Human iPS cell-derived CD34+ hematopoietic progenitor cells induce T cell anergy in alloreactive CD8+ T cells (P2188)

Abstract

Abstract Human induced pluripotent stem (iPS) cells have emerged as an alternative source of pluripotent stem cells that can be used in regenerative medicine. However, knowledge about the immunological characteristics of their derivatives remains enigmatic. Here, human iPS cells were differentiated into CD34+ hematopoietic progenitor cells (HPCs).These iPS cell-derived HPCs poorly express MHC class-I antigens, and are MHC class-II negative. They also lack expression of costimulatory molecules CD80 and CD86, but show relatively high expression of PD-L1. To investigate whether these HPCs stimulate CTLs, we generated CD8+ T cells against HLA-A2. Subsequently, HPCs were used as target cells for the CTLs. Interestingly HPCs were not susceptible to alloreactive CTL killing in a cytotoxicity assay. HPCs also failed to trigger release of IL-2 by CTLs as a sign of their activation. This lack of CTL activation was partially due to low MHC class I expression by the HPCs because HPC cell lysis was partially restored after MHC class I upregulation by treatment with IFN-γ. Interestingly, the CTLs became anergic when incubated with HPCs.
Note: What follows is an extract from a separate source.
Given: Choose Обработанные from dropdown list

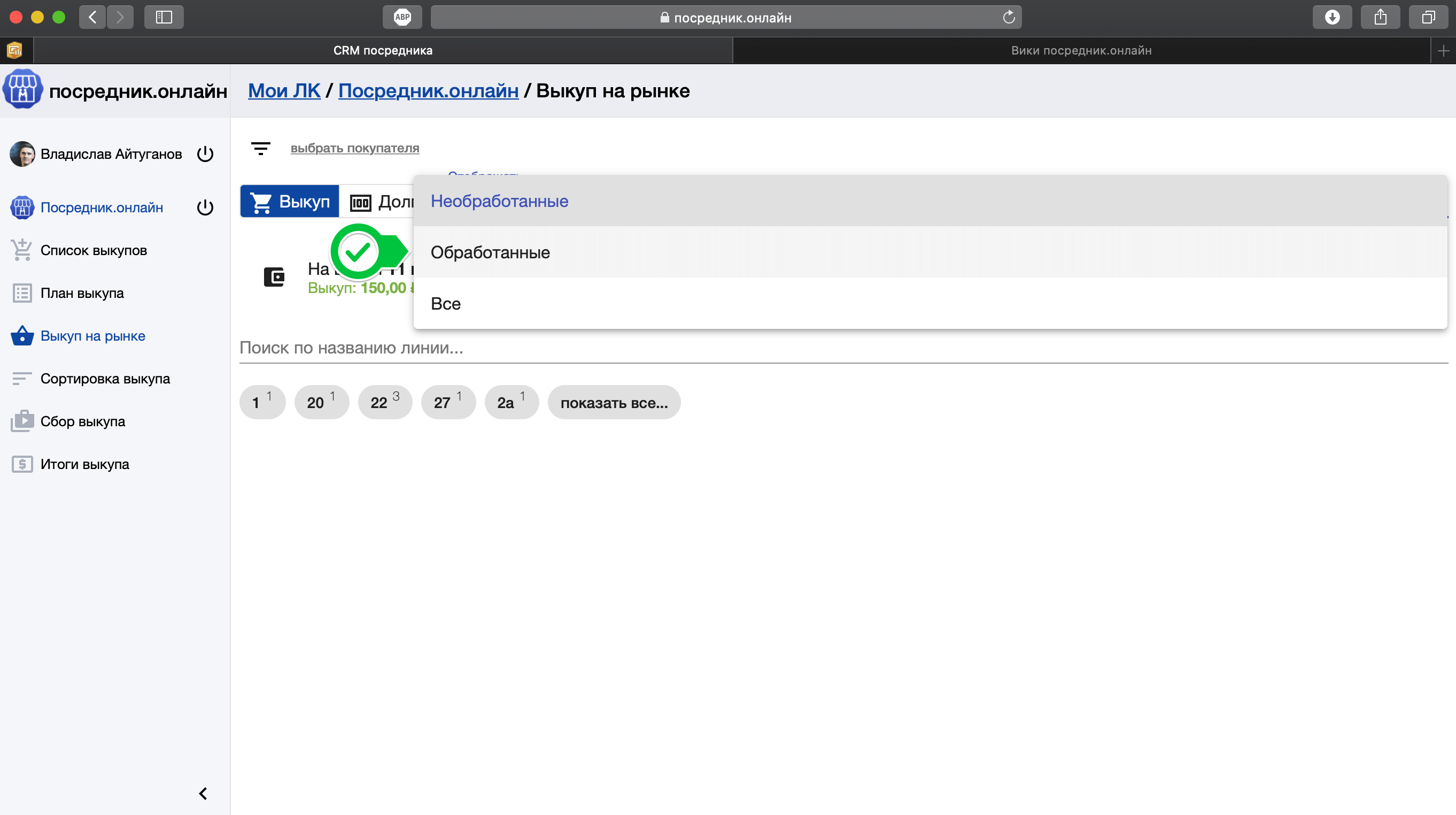Looking at the screenshot, I should (490, 252).
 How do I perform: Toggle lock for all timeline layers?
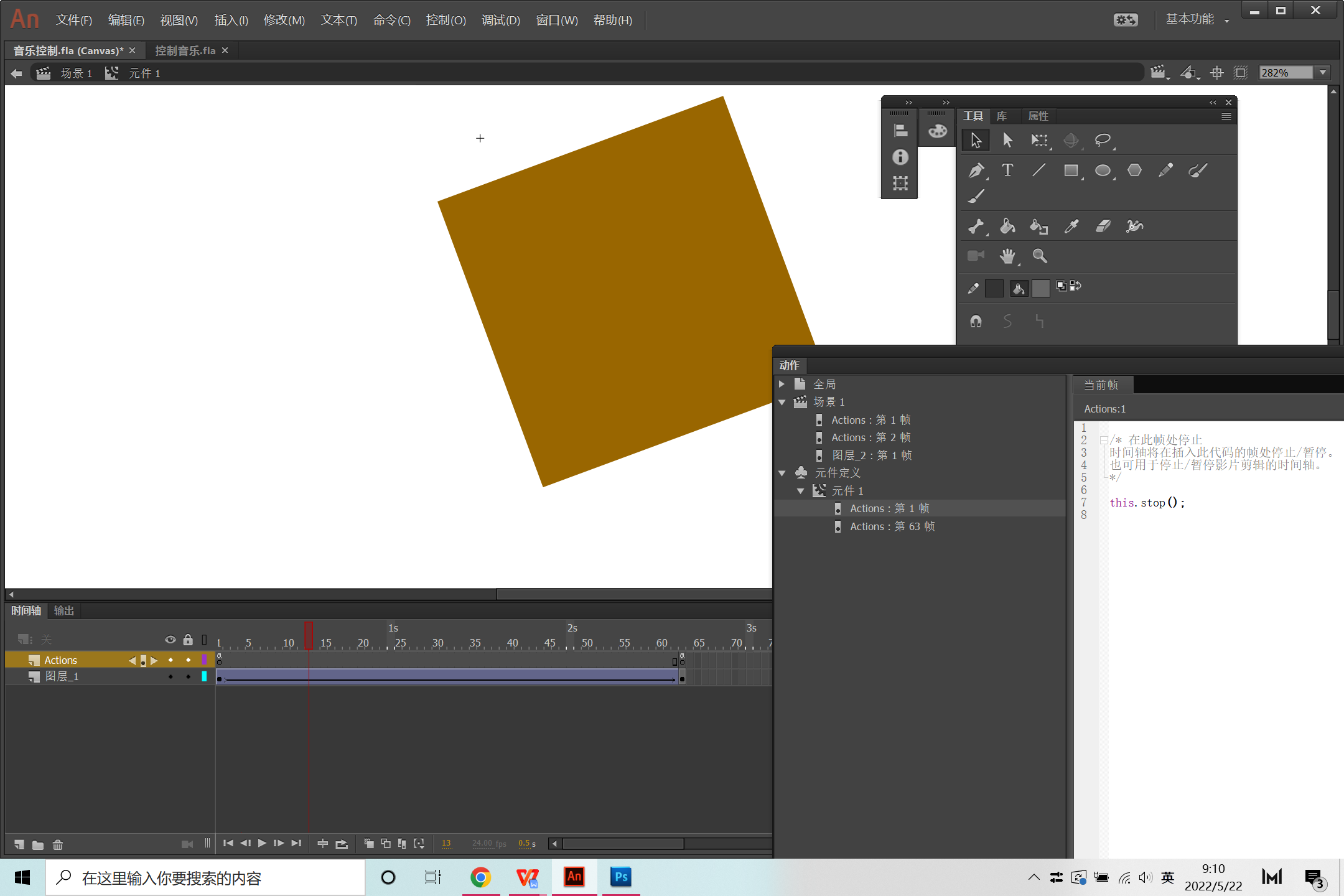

As expected, T cell anergy was abrogated by treatment with rIL-2. Collectively, anergy was a result of low expression of CD80 and CD86 and high expression of PD-L1. These data indicate for the first time that human iPS cell-derived CD34+ HPCs induce T cell anergy, a property that could be exploited for cellular allo-transplantation of iPS cell-derived tissues.